When cell phones first became widely used, there was an increasing concern that radiation from the cell phones was causing brain cancer. Brain cancer rates have remained stable for decades despite exponential increases in cell-phone use—strong evidence against a causal relationship.
Beyond Statistics
The stakes here go way beyond academic accuracy. When people confuse correlation with causation in health contexts, they make decisions that can harm themselves and others. The 2017 measles epidemic in Minnesota’s Somali community was in no small measure fomented by Wakefield—he didn’t fade away quietly. He and other anti-vaxers repeatedly proselytized to the community, leading to an approximately 45% reduction in vaccination. At the same time there was an increase in autism diagnoses. Think about that: vaccination rates dropped, yet autism diagnoses continued to rise—the exact opposite of what you’d expect if vaccines caused autism. A word of caution: this is an observation, not a carefully controlled study.
The problem extends to how we evaluate new treatments and risk factors. In clinical medicine, there are treatment protocols in use that are not supported by randomized controlled trials. There are risk factors that have been associated with various diseases where it’s difficult to know for certain if they are actually contributing causes. This uncertainty creates space for misunderstanding.
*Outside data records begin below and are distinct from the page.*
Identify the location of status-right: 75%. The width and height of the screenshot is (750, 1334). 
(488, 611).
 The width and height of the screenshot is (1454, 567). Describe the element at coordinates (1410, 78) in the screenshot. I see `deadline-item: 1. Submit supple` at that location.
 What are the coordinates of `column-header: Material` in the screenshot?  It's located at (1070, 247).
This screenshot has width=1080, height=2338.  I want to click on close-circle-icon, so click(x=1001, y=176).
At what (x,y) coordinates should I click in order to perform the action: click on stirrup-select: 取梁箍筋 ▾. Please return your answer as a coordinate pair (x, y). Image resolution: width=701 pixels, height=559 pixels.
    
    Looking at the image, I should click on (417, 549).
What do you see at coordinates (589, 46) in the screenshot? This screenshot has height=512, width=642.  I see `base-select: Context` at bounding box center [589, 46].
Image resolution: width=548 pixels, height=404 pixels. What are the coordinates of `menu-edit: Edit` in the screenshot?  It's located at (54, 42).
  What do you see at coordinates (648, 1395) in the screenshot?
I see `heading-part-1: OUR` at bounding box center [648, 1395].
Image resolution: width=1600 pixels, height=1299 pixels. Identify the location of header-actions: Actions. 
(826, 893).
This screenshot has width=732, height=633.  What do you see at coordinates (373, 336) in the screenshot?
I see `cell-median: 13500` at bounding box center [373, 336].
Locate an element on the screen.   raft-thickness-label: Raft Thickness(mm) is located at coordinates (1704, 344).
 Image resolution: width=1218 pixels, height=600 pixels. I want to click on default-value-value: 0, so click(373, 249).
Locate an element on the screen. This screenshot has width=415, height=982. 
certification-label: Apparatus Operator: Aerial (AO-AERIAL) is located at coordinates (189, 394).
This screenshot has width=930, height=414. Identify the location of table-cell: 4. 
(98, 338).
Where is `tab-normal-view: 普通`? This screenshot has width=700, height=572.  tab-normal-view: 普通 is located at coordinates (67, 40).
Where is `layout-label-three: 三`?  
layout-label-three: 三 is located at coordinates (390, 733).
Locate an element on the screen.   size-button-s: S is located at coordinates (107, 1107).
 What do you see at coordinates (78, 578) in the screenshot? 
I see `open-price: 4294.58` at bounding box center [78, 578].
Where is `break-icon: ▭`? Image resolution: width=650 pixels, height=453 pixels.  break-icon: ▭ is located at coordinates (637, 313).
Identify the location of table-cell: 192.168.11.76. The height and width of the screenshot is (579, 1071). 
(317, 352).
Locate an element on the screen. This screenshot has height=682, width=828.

How Scientists Establish Causation
So, how do researchers move from observing a correlation to proving causation? They look for several key elements. These include: a stronger association between variables (which is more suggestive of cause and effect than a weaker one), proper temporality (the alleged effect must follow the suspected cause), a dose-response relationship (where increasing exposure leads to proportionally greater effects), and a biologically plausible mechanism of action.
The gold standard is the randomized controlled trial, where researchers can carefully control for confounding variables by randomly assigning people to treatment and control groups. For ethical reasons, there are limits to controlled studies—it wouldn’t be appropriate to use two comparable groups and have one undergo a harmful activity while the other does not. That’s why we often rely on observational studies combined with careful statistical methods to rule out alternative explanations.
The Bottom Line
Understanding the difference between correlation and causation isn’t just an academic exercise—it’s a critical thinking skill that helps you navigate health claims, news stories, and medical decisions. The vaccine-autism controversy shows how dangerous it can be when we mistake coincidental timing for causal relationships, especially when those misunderstandings spread through communities and lead to preventable disease outbreaks.
The key takeaway? When you see two things happening together, your brain will want to assume one caused the other. Resist that urge. Ask yourself: could there be a third factor driving both? Could the timing just be coincidental? Is there a clear, testable mechanism that would explain how one causes the other? These questions can help you separate meaningful connections from statistical coincidences—and potentially save you from making poor health decisions based on faulty reasoning.